A insegurança levou os negociadores a elevarem de novo o preço do barril Brent, referência mundial. A cotação já havia subido mais de 5% na sexta-feira (10), quando os ataques entre norte-americanos e iranianos aumentaram.
Na semana passada, com a volta da instabilidade no Oriente Médio, os preços do Brent subiram 5,39% após uma sequência de quatro semanas em queda.
As forças militares de norte-americanos e iranianos voltaram a trocar ataques nesta segunda em uma escala que não era observada desde o cessar-fogo alcançado em abril, um cenário que praticamente acabou com o protocolo de acordo para negociar um fim definitivo da guerra.
“Não há dúvida de que o acordo está em crise. Mas o Irã nunca foi o primeiro a deixar de cumprir seus compromissos”, afirmou o porta-voz do Ministério das Relações Exteriores, Esmaeil Baqaei, durante uma entrevista coletiva em Teerã. Já os EUA acusam o Irã de ter reiniciado o confronto com bombardeios a países aliados norte-americanos.
Além disso, foi retomado o impasse sob o controle do estreito de Hormuz. Os iranianos não abrem mão da soberania sobre o local, enquanto o presidente dos EUA, Donald Trump, voltou a afirmar nesta segunda que o país é quem ficará responsável por administrar o tráfego na região e que irá cobrar por isso. Até então, os norte-americanos criticavam o Irã por querer cobrar pedágio na região, afirmando que isso feria tratados internacionais.

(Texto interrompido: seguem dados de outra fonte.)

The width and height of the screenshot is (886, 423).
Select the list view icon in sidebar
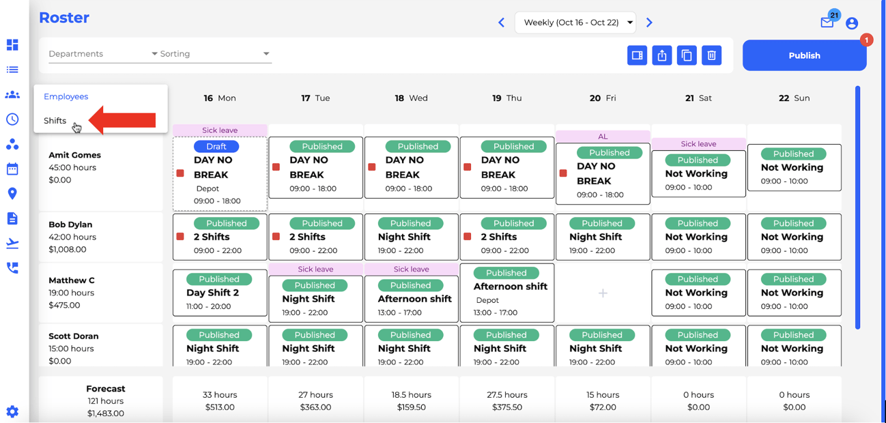click(12, 69)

O cessar-fogo, anunciado como grande vitória de Donald Trump há menos de um mês, perdeu sua validade ao longo da semana passada, quando o presidente norte-americano afirmou considerar o acordo provisório como encerrado.
Quando os termos iniciais do fim dos ataques foram assinados entre Irã e EUA, havia a previsão de reabrir o estreito e pôr fim à guerra. Dessa vez, no entanto, Trump voltou a deixar em aberto uma nova rodada de negociações para encerrar os conflitos, iniciados em 28 de fevereiro.

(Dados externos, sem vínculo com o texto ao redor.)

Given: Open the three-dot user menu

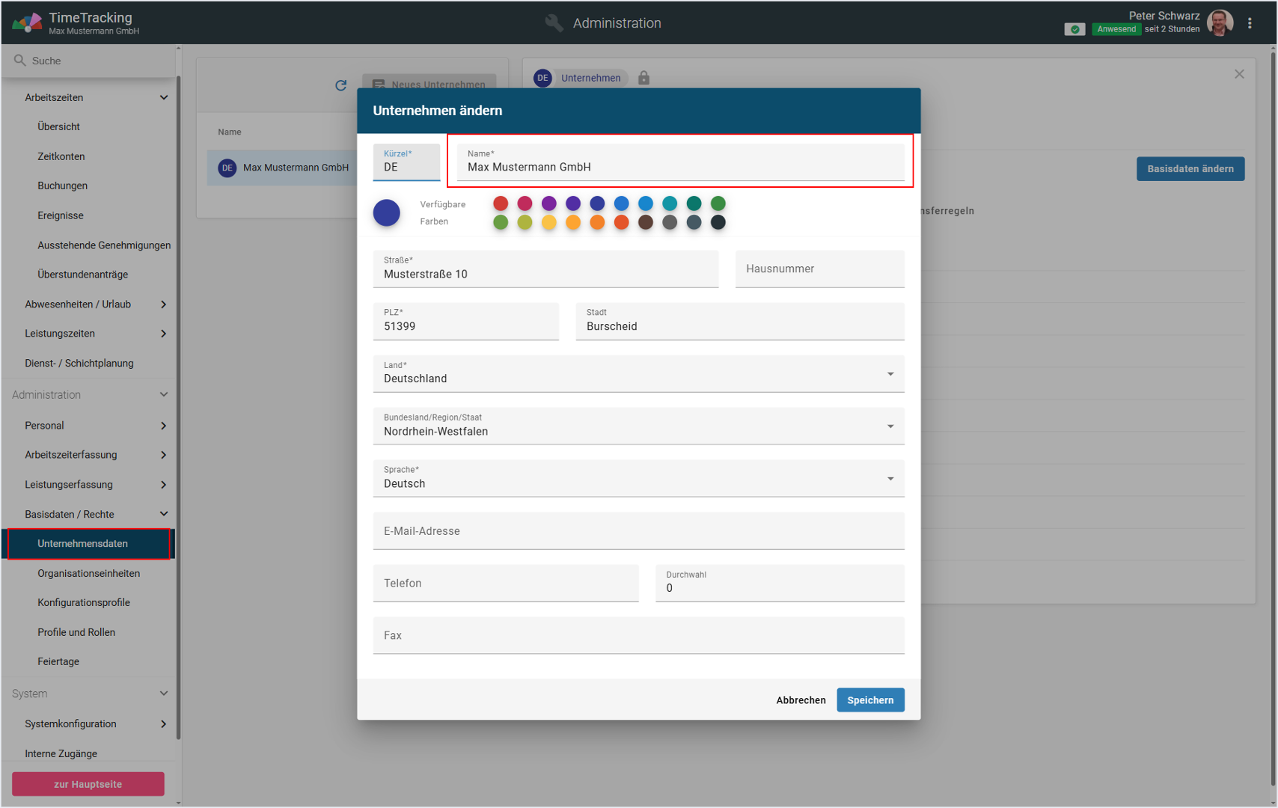Looking at the screenshot, I should click(1250, 23).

Apesar das hostilidades, o ministério das Relações Exteriores do Irã afirmou nesta segunda-feira que prossegue com as gestões diplomáticas com os países mediadores -Qatar, Paquistão e Omã- com o objetivo de “evitar uma escalada” com os Estados Unidos.
Nesta segunda, as forças americanas afirmaram ter atingido “sistemas iranianos de defesa militar aérea, radares costeiros, capacidades de mísseis e drones e embarcações de pequeno porte”, com o que buscam impedir que a república islâmica “ataque tripulações civis e navios mercantes” no estreito de Hormuz.
O governo dos Estados Unidos acusou o Irã pelo ataque, durante o fim de semana, contra um porta-contêineres de bandeira cipriota, o que provocou a retirada de 23 tripulantes, enquanto um segue desaparecido.
A imprensa estatal iraniana relatou ataques americanos em áreas do sul e do oeste do Irã, incluindo a ilha de Qeshm e Bandar Abbas, perto de Hormuz. A agência Mehr informou novas explosões perto da passagem marítima na manhã de segunda-feira.
Em represália, a Guarda Revolucionária, o exército ideológico do Irã, anunciou bombardeios contra instalações dos Estados Unidos em Omã, Bahrein, Kuwait e Jordânia. O Exército do Kuwait confirmou nesta segunda-feira que precisou responder a “alvos aéreos hostis” lançados contra seu território.
As forças do Bahrein acusaram o Irã de visar a população civil como parte de uma “atitude hostil sistemática”. Também relataram a “interceptação e destruição de vários ataques aéreos” na manhã de segunda-feira.
O chefe da diplomacia do Paquistão e mediador no conflito, Ishaq Dar, pediu uma “desescalada” e moderação, enquanto o secretário-geral da ONU, António Guterres, fez um apelo para a “retomada urgente das negociações” de paz.
Amena Bakr, chefe de pesquisa para o Oriente Médio da Kpler, afirmou que qualquer garantia que os navios comerciais tivessem obtido com a possibilidade de atravessar o estreito de Hormuz nas últimas semanas já não existe mais.
“Essa confiança se dissipou muito, muito rapidamente”, comentou Bakr. “Voltamos à estaca zero em relação a essa situação.”